<<<<
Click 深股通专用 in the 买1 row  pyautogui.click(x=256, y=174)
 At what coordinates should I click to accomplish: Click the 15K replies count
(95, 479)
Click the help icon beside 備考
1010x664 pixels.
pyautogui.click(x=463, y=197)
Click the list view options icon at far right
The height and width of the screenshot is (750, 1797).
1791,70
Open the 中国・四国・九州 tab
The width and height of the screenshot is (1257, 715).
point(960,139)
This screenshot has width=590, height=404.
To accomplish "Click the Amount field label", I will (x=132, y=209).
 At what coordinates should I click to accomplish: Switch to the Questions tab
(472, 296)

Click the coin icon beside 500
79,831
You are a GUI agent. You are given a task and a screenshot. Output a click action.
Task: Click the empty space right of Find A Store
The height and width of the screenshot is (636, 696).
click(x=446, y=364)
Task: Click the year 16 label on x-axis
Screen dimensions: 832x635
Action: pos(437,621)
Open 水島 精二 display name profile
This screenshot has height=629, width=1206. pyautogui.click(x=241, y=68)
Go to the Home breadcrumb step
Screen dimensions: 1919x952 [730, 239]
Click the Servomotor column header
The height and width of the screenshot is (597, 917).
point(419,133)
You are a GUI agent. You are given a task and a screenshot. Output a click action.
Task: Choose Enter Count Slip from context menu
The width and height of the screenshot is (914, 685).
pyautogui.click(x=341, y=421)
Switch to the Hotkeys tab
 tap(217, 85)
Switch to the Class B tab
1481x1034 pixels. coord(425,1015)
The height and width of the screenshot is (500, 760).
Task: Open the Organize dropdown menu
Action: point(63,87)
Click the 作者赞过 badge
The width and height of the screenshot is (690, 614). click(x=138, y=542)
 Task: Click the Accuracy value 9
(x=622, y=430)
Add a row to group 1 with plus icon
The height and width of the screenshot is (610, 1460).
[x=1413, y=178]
>>>>
> _REQUIRED ACTION_
Extract each entry in full, exactly as given.

> _PROBLEM SOLUTION_
Click 深股通专用 in the 买1 row  pyautogui.click(x=256, y=174)
 At what coordinates should I click to accomplish: Click the 15K replies count
(95, 479)
Click the help icon beside 備考
1010x664 pixels.
pyautogui.click(x=463, y=197)
Click the list view options icon at far right
The height and width of the screenshot is (750, 1797).
1791,70
Open the 中国・四国・九州 tab
The width and height of the screenshot is (1257, 715).
point(960,139)
This screenshot has width=590, height=404.
To accomplish "Click the Amount field label", I will (x=132, y=209).
 At what coordinates should I click to accomplish: Switch to the Questions tab
(472, 296)

Click the coin icon beside 500
79,831
You are a GUI agent. You are given a task and a screenshot. Output a click action.
Task: Click the empty space right of Find A Store
The height and width of the screenshot is (636, 696).
click(x=446, y=364)
Task: Click the year 16 label on x-axis
Screen dimensions: 832x635
Action: pos(437,621)
Open 水島 精二 display name profile
This screenshot has height=629, width=1206. pyautogui.click(x=241, y=68)
Go to the Home breadcrumb step
Screen dimensions: 1919x952 [730, 239]
Click the Servomotor column header
The height and width of the screenshot is (597, 917).
point(419,133)
You are a GUI agent. You are given a task and a screenshot. Output a click action.
Task: Choose Enter Count Slip from context menu
The width and height of the screenshot is (914, 685).
pyautogui.click(x=341, y=421)
Switch to the Hotkeys tab
 tap(217, 85)
Switch to the Class B tab
1481x1034 pixels. coord(425,1015)
The height and width of the screenshot is (500, 760).
Task: Open the Organize dropdown menu
Action: point(63,87)
Click the 作者赞过 badge
The width and height of the screenshot is (690, 614). click(x=138, y=542)
 Task: Click the Accuracy value 9
(x=622, y=430)
Add a row to group 1 with plus icon
The height and width of the screenshot is (610, 1460).
[x=1413, y=178]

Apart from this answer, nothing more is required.